TEXT TO READ:
When it comes to children’s education, it’s not enough that they know how to read, write, and count. It’s also important to teach them how to do chores like cleaning the house. While you—both teachers and parents alike—should definitely let “kids be kids,” you should also appreciate that learning how to clean the house has plenty of benefits. These include
- learning life skills at an early age
- learning the importance of responsibility
- building self-confidence and a strong work ethic
- reinforcing respect
- discovering smart ways to work
That said, it can be difficult to determine when it’s actually a good time to let kids start helping out. There may be times when you feel like they’re just getting in the way rather than actually getting things done and appreciating their tasks.
The Earlier, the Better
The best thing to remember about teaching kids about household chores is, the earlier, the better. This helps encourage the behaviour of helping and underscore that everyone needs to contribute around the house.

Element lookup items

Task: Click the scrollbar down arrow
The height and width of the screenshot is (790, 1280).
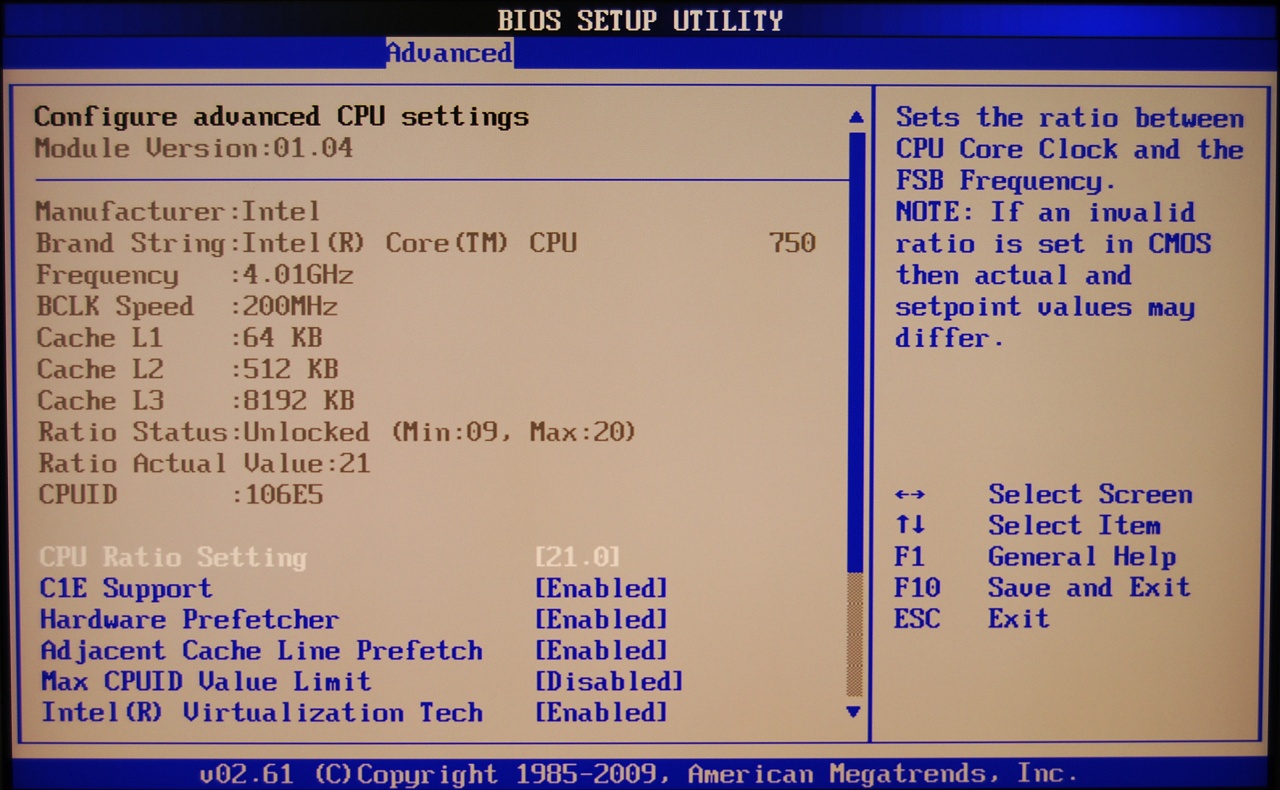Action: click(x=854, y=712)
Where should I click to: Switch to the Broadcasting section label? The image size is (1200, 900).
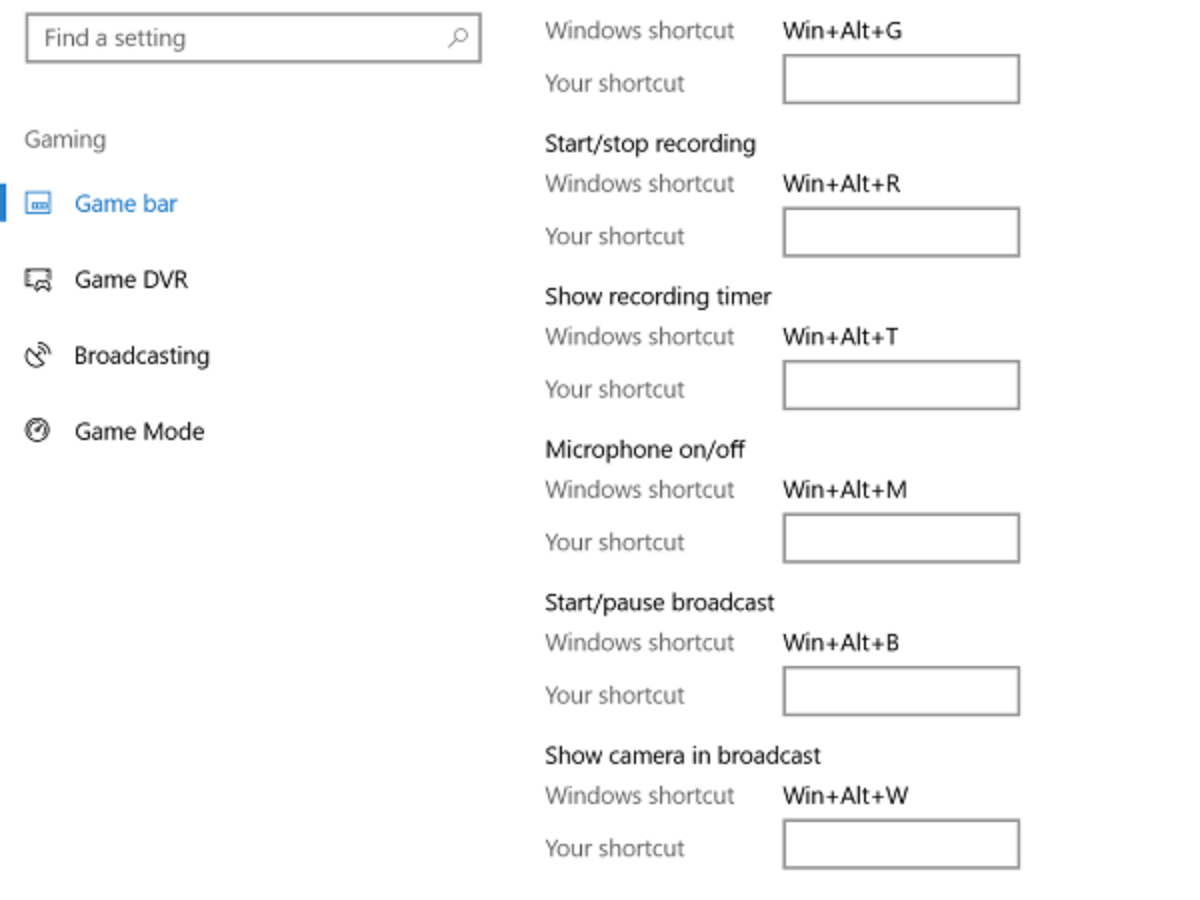[142, 356]
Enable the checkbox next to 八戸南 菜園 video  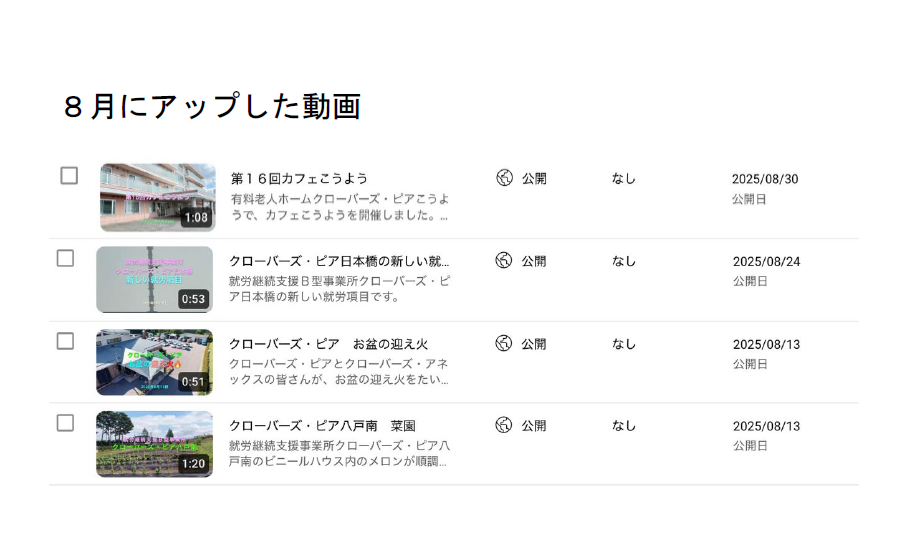[65, 423]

TASK DESCRIPTION:
In the passage on teaching children household chores, what is the best thing to remember?

RESPONSE:
The earlier, the better.